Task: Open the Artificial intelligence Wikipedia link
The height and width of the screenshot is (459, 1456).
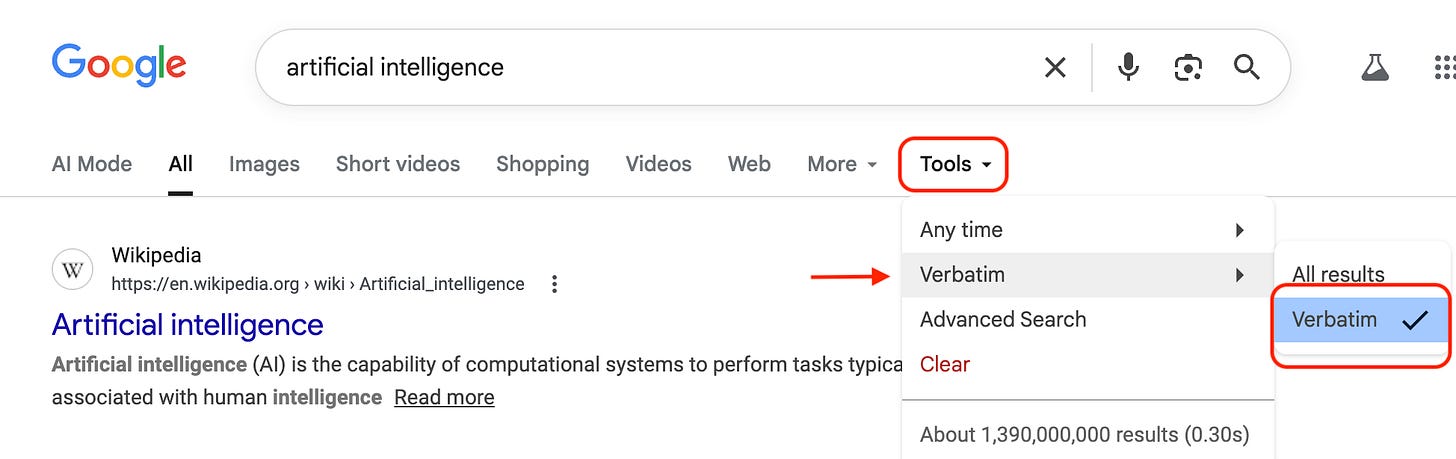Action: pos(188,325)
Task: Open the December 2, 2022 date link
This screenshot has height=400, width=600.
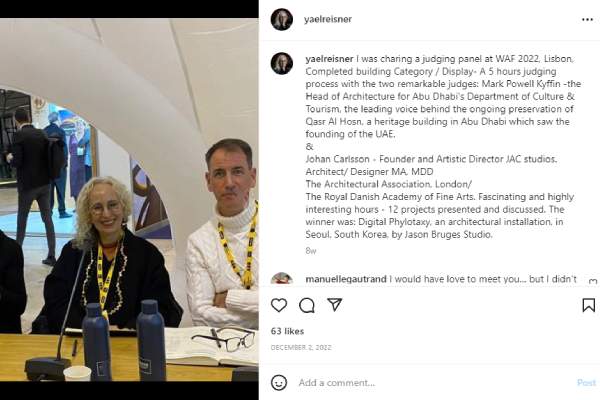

*TASK REQUIREMENTS*
Give again, unchanged, only the lines from the line containing "The height and" to the last line of the records above. Pictures do not belong in the copy.

*RESPONSE BELOW*
The height and width of the screenshot is (459, 1456).
Action: pos(188,325)
Task: Open the December 2, 2022 date link
This screenshot has height=400, width=600.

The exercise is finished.